● **作業内容**:
• a. DXに関する抜粋を読み、次の問いに答えてください。
(i) 日本のDX予算のうち、「守り」の領域に投じられている割合は何%ですか。
(ii) 攻めの領域をめぐる状況は、いつ頃から変わってきたとされていますか。
(iii) 物流会社は、倉庫の間接業務をデジタル化して浮いた人員をどこに回したいと言っていますか。
• b. リストの全行を一字一句変えずに再現してください。画像は出力に含めないでください。

● **本文抜粋**:
......

須藤:前提として、デジタルを活用した経営改革、いわゆるDXは「攻め」と「守り」の2種類に大別できます。
「守り」をわかりやすくいえば、定型化された法務や人事、経理などのバックオフィス系業務を対象としたもの。日本のDX予算の87%は、この領域に投じられているという驚異的なデータが物語っている通り、日本のDXはこの守りが主流でした。
一方、「攻め」とはセールスやマーケティングといった、ユーザー目線に立って使いやすさなどを追求する、顧客をターゲットとしたデジタル変革で、私たちKaizen Platformが得意とする領域です。
この攻めの領域は、先ほどの投資状況からもわかりますが、人が担う仕事がなくなることへの懸念などにより、進んでいるように見えて実はほとんど進んでいなかったんです。
それが、3〜4年前から変わってきました。
──どのように変わってきたのでしょうか。
日本は今後、人手不足が深刻になると言われて久しいですが、現実になってきたと感じさせる要望が増えてきたんです。「とにかく人が足りない」と。
たとえば金融機関では「法人営業を増やしたいが採用が進まない。少ない人員でもテクノロジーで効率的に営業して売り上げを上げたい」といった要望。物流会社からは「車はあってもドライバーがいない。倉庫の間接業務をデジタル化して、浮いた人員をドライバーに回したい」という声があります。

......

● **作業用資料**:
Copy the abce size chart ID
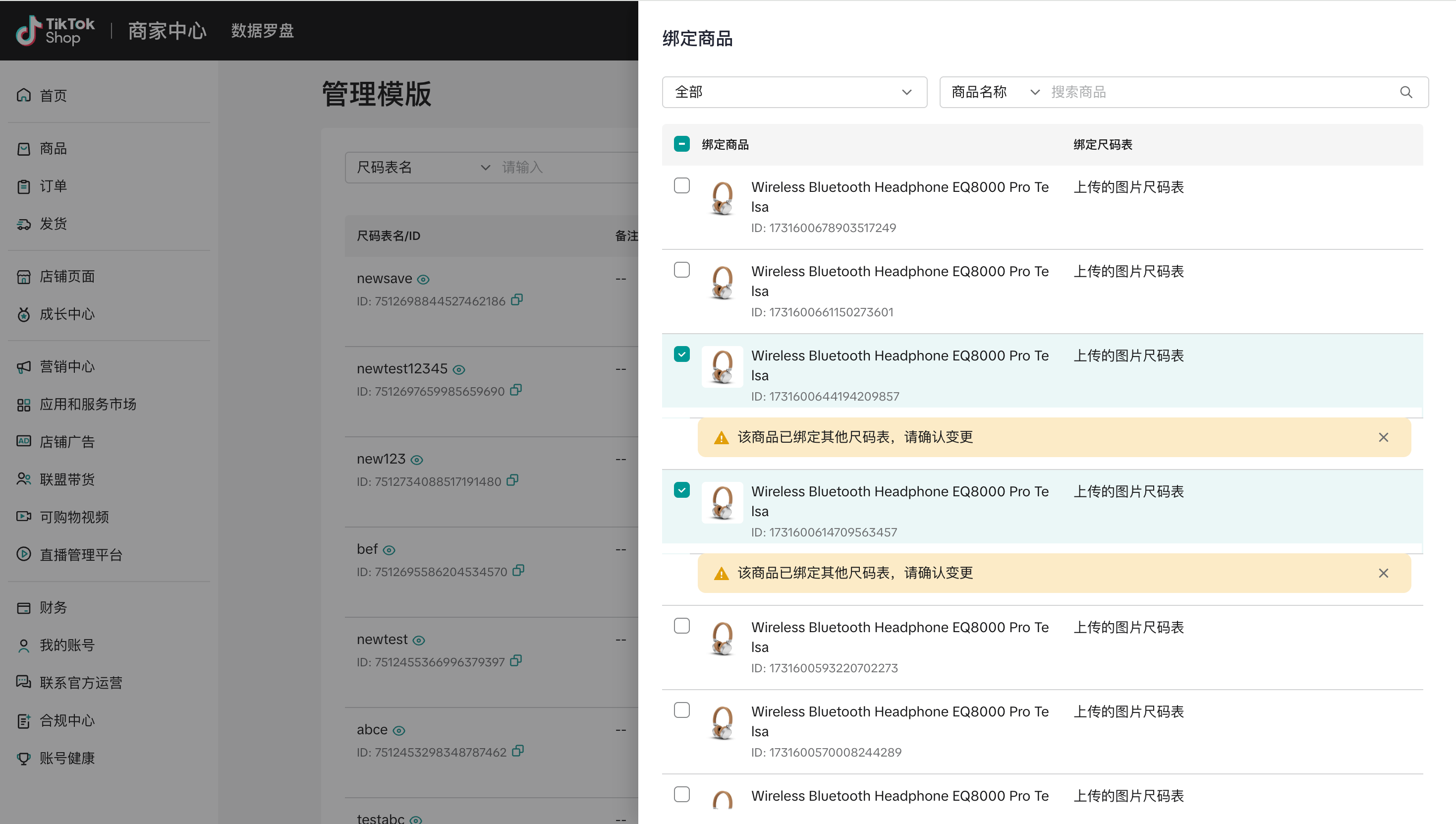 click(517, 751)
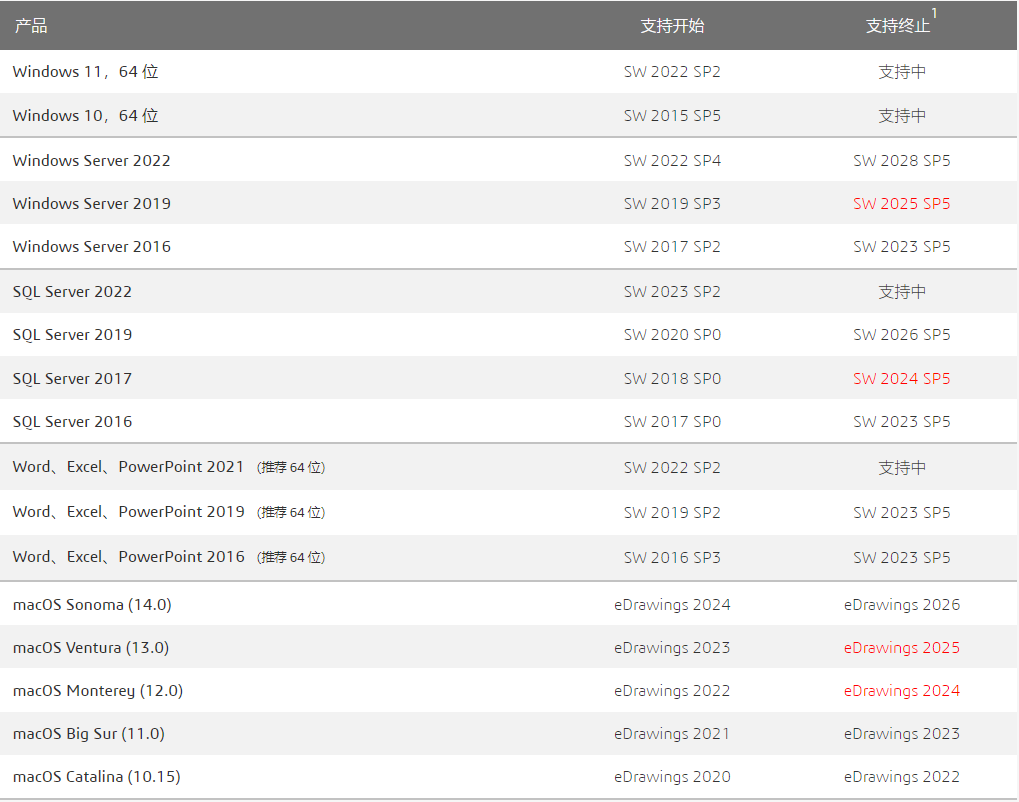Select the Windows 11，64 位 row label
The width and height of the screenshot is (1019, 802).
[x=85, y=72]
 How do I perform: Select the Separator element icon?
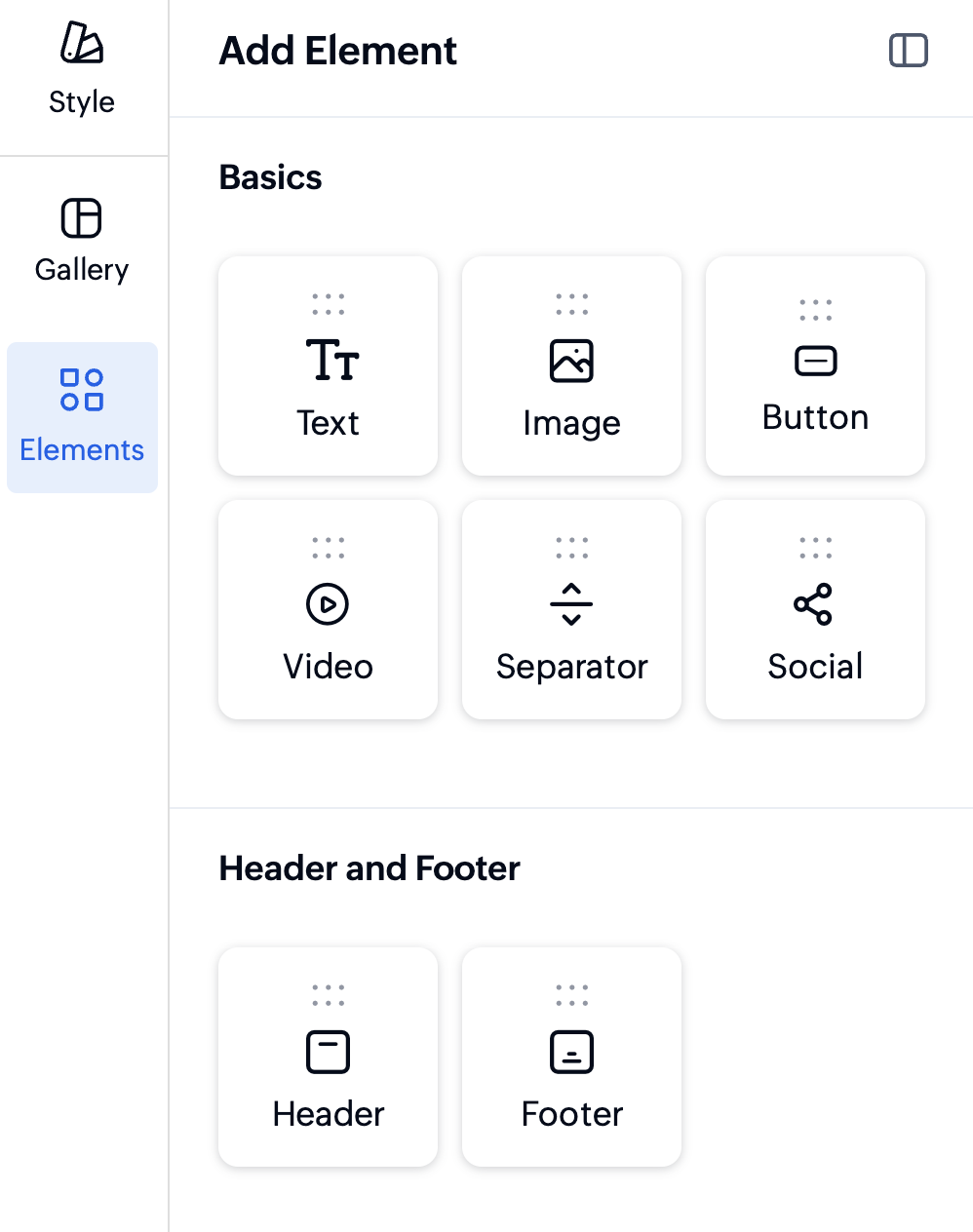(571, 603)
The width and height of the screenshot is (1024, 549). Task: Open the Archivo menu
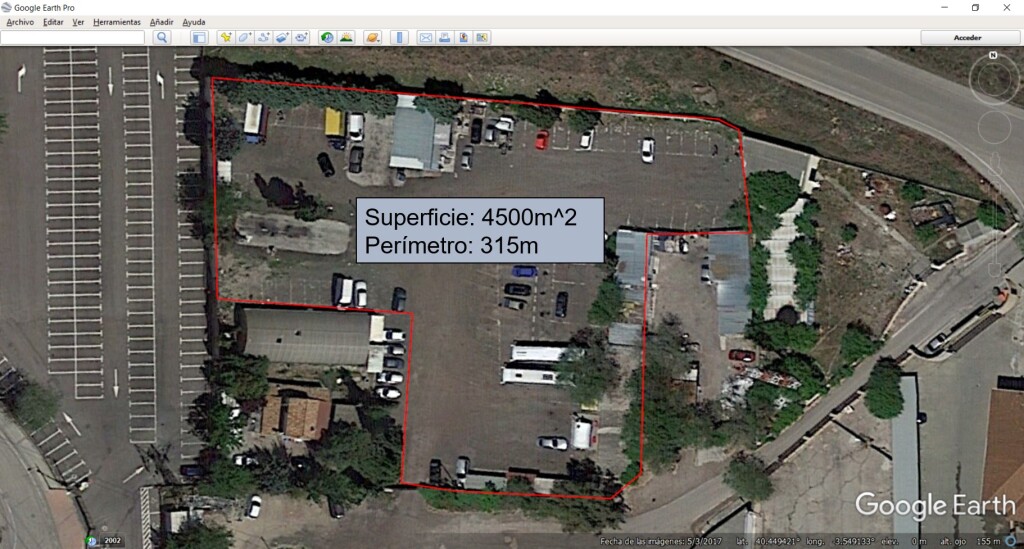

......

● **期待する出力**:
• a.
(i) 87%
(ii) 3〜4年前から
(iii) ドライバー

• b.
Copy the abce size chart ID
 click(517, 751)
Select the Windows 11，64 位 row label
The width and height of the screenshot is (1019, 802).
[x=85, y=72]
 How do I perform: Select the Separator element icon?
(571, 603)
The width and height of the screenshot is (1024, 549). Task: Open the Archivo menu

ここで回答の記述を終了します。